Namun seiring berjalannya waktu, hal-hal yang tidak diinginkan tidak lagi menjadi masalah dibandingkan fakta bahwa mencapai final ini adalah bukti bahwa Prancis kini telah keluar dari masa sulit setelah kekalahan mereka di Piala Dunia 2006 dari Italia, dengan titik nadirnya adalah gol dari para pemain Prancis. di Piala Dunia 2010 di Afrika Selatan.

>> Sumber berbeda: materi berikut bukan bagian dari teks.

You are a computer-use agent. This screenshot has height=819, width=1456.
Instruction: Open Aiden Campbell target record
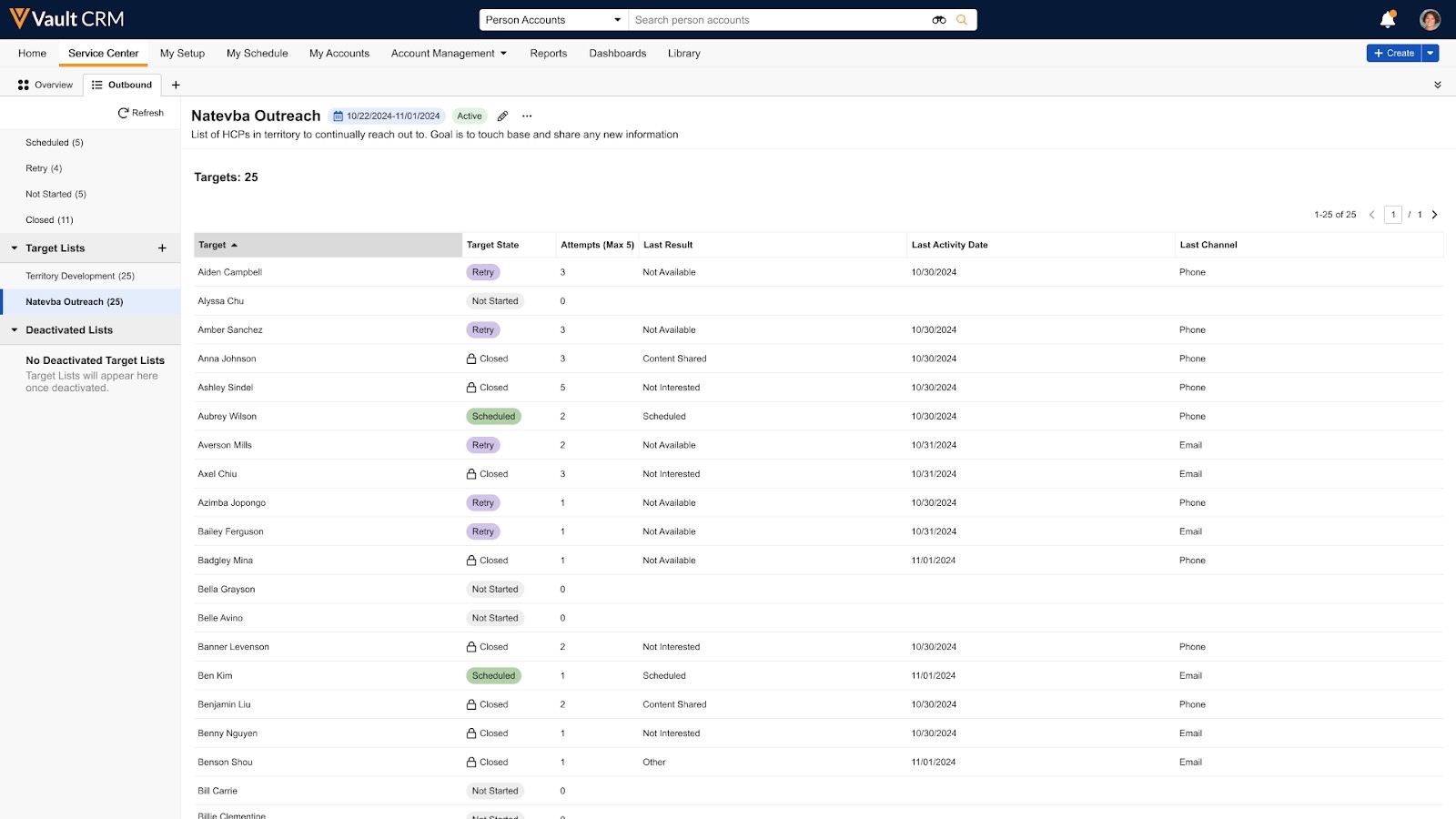[x=230, y=272]
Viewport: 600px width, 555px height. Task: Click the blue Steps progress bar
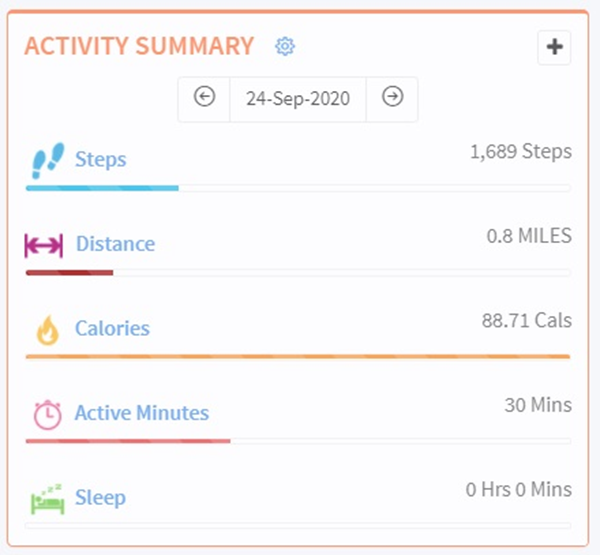pos(298,188)
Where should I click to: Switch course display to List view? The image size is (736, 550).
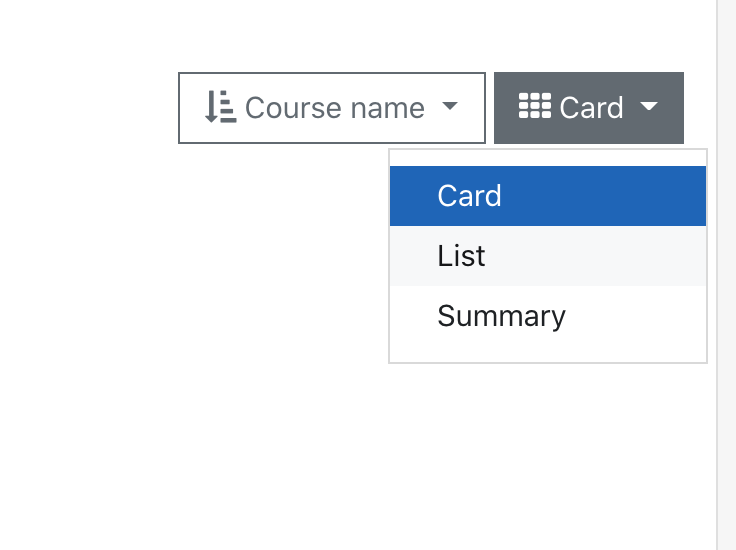point(548,256)
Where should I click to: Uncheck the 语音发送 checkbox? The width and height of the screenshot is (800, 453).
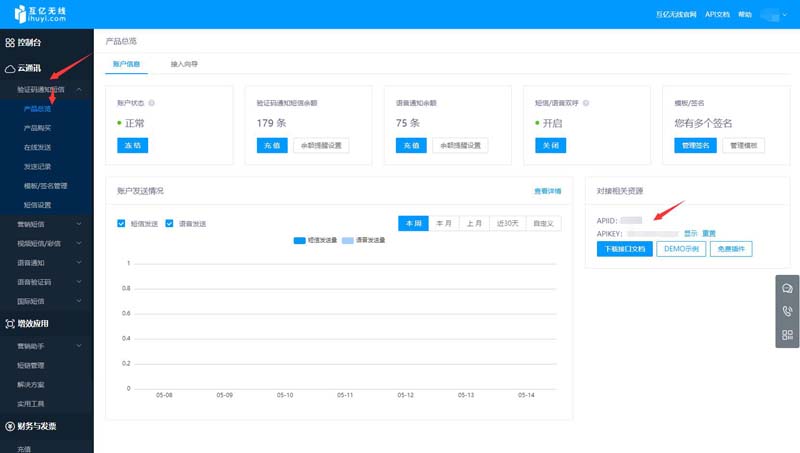pos(170,223)
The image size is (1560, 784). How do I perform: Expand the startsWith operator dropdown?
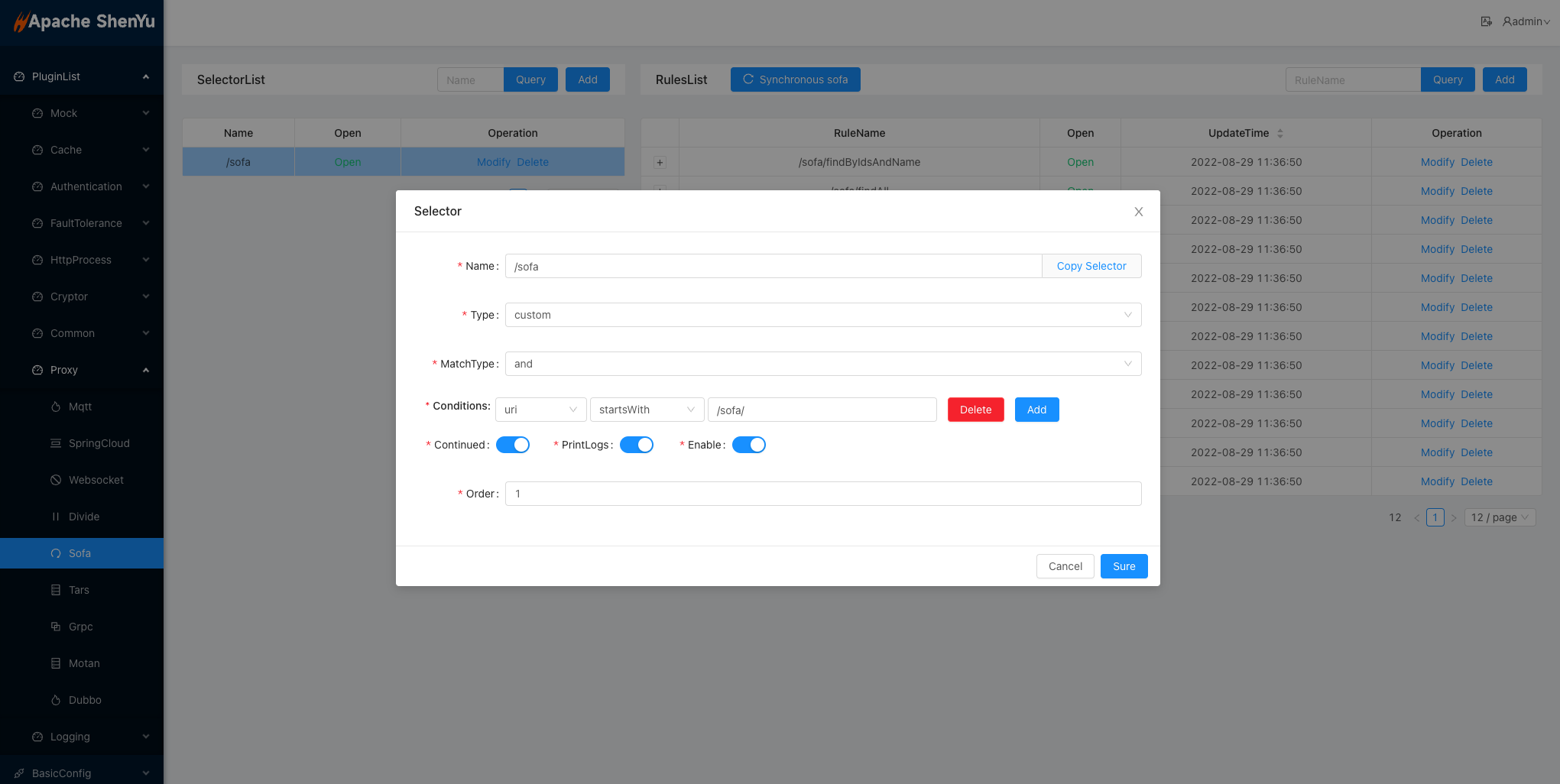[x=647, y=410]
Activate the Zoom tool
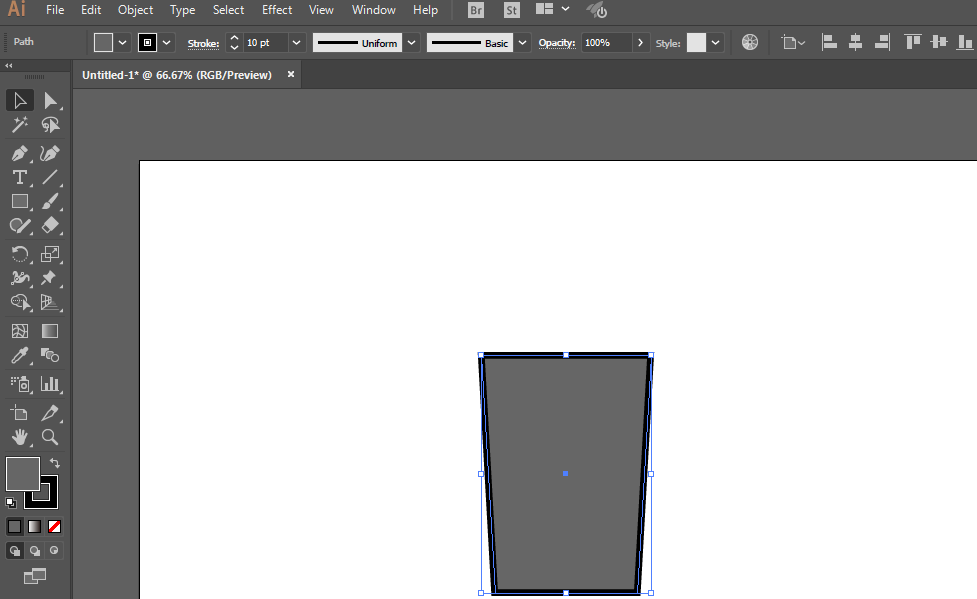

Ke depan, Prancis kembali punya tim yang bisa dibanggakan. Semua kecuali satu dari starting XI melawan Portugal bermain di luar negeri atau, dalam kasus Samuel Umtiti yang akan bergabung dengan Barcelona, sedang menuju ke luar negeri. Banyaknya pemain di liga domestik Prancis yang pindah ke luar negeri adalah aset Les Bleus di Euro 2016. Sepak bola jalanan mereka dan penanganan mereka terhadap ekspektasi negara tuan rumah tidak sedikit berhutang budi pada pengalaman dan memperluas pandangan dunia para pemain yang direkrut. perjalanan mereka. Eder, pemenang pertandingan Portugal, juga bermain di luar negeri, untuk Lille di Perancis.
Dari Prancis, sepak bola kini akan mengarah ke timur, dengan sedikit keraguan, hingga ke Rusia, yang akan menjadi tuan rumah turnamen olahraga besar berikutnya, Piala Dunia 2018. Berikutnya adalah Euro 2020, yang akan disebarkan seperti konfeti ke 12 negara tuan rumah, disusul Piala Dunia 2022 di Qatar.
Semuanya menghadirkan tantangan logistik bagi penggemar traveling. Meskipun kualitas sepak bola di Euro 2016 tidak selalu patut dibanggakan, hal ini akan dikenang karena kegembiraan Prancis dan langkah-langkah keamanan Prancis yang membantu menjaga turnamen 31 hari itu aman dari ancaman lebih banyak serangan teroris tanpa menjadi buruk. . pemungutan suara.
Kita semua bisa bersyukur untuk itu.